Nonprofit Quarterly recently published an article about the relation between nonprofits and small business — notably, that small businesses can look to nonprofits for some sage advice. The majority of best practices, according to Nonprofit Quarterly, relate to responsiveness to stakeholders. Since a 2007 study ranked nonprofit leaders higher than their counterparts in business, it’s important to consider why. Here are 6 other key takeaways from the study:
Pay attention to timing – Be careful of the timing when you announce a new product or service, in order to properly anticipate the reaction to it.
Build credibility with stakeholders –Be attentive to stakeholders and their needs in order to improve credibility.
Show integrity – If your nonprofit organization or small business demonstrates trustworthiness and ethical standards, you are more likely to be respected by your customers or consumers, not to mention attract attention or possibly even new funders.

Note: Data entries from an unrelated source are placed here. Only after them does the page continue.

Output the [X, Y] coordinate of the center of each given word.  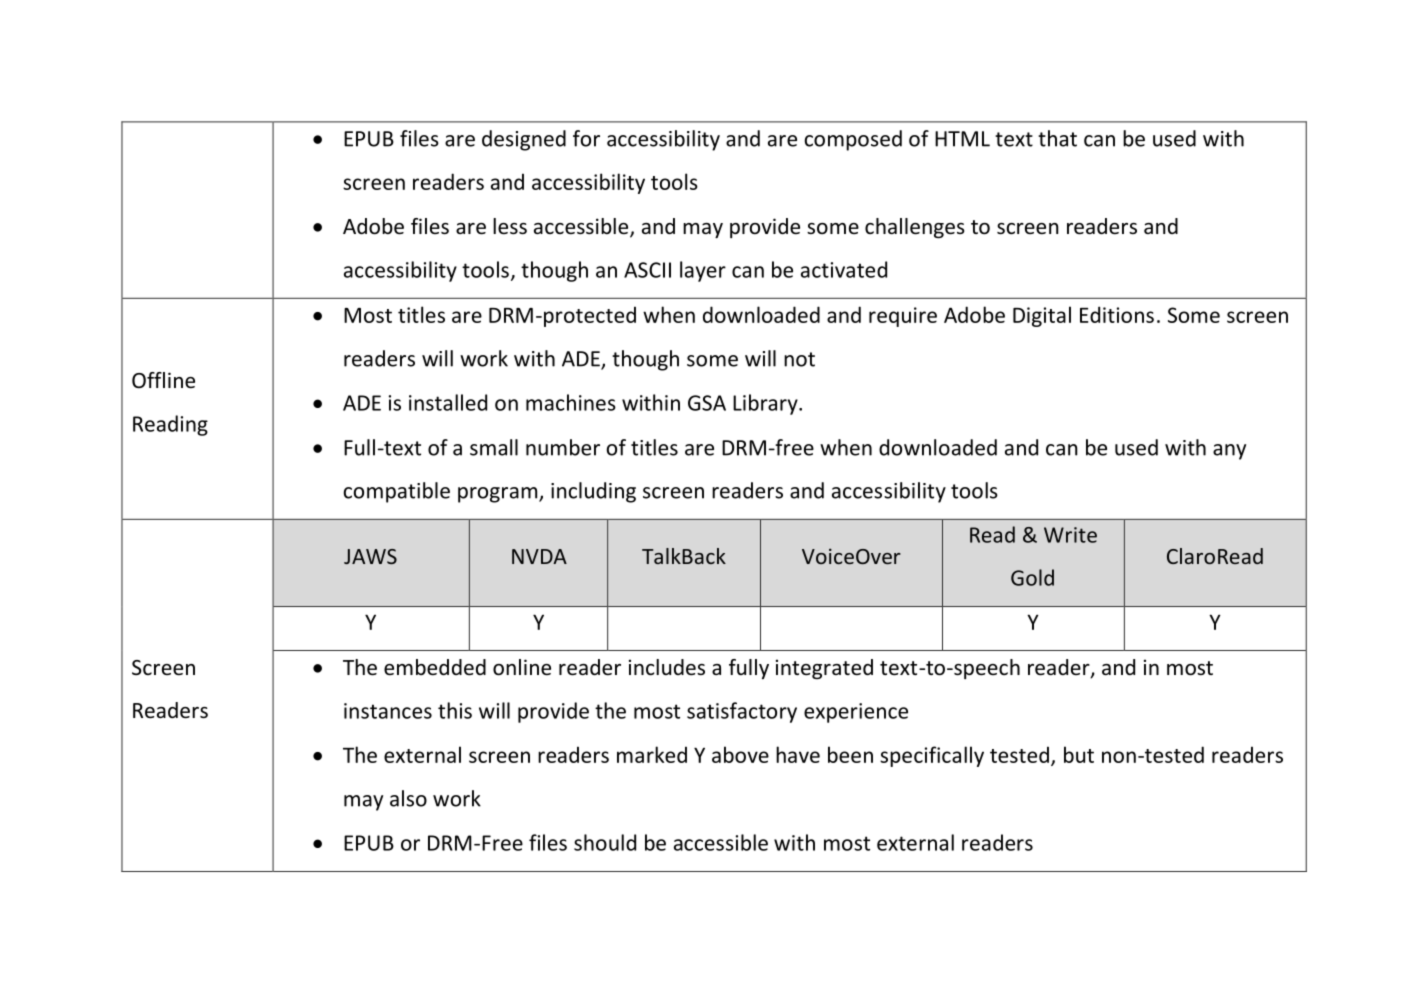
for [586, 138]
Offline [163, 380]
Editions [1117, 314]
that [1057, 138]
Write [1070, 535]
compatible [396, 492]
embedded [435, 667]
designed [524, 140]
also [408, 798]
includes [667, 667]
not [799, 359]
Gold [1032, 577]
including [593, 492]
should [605, 842]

There is no such thing as free – Nonprofits tend to think of volunteers as “free” labor. While there isn’t a monetary cost, there are other costs associated with volunteers — quality volunteers are an investment. The same goes for for-profits, whose customers now expect a higher level of responsiveness.
Passion is important – If you are passionate about what your company does — whether it’s a cause, a product, a service — the quality will reflect that. It also trickles down to your staff and boosts morale.
Trust – Trust works both ways. Not only does your staff needs to trust the company’s leaders, but you need to trust them and be able to delegate with confidence.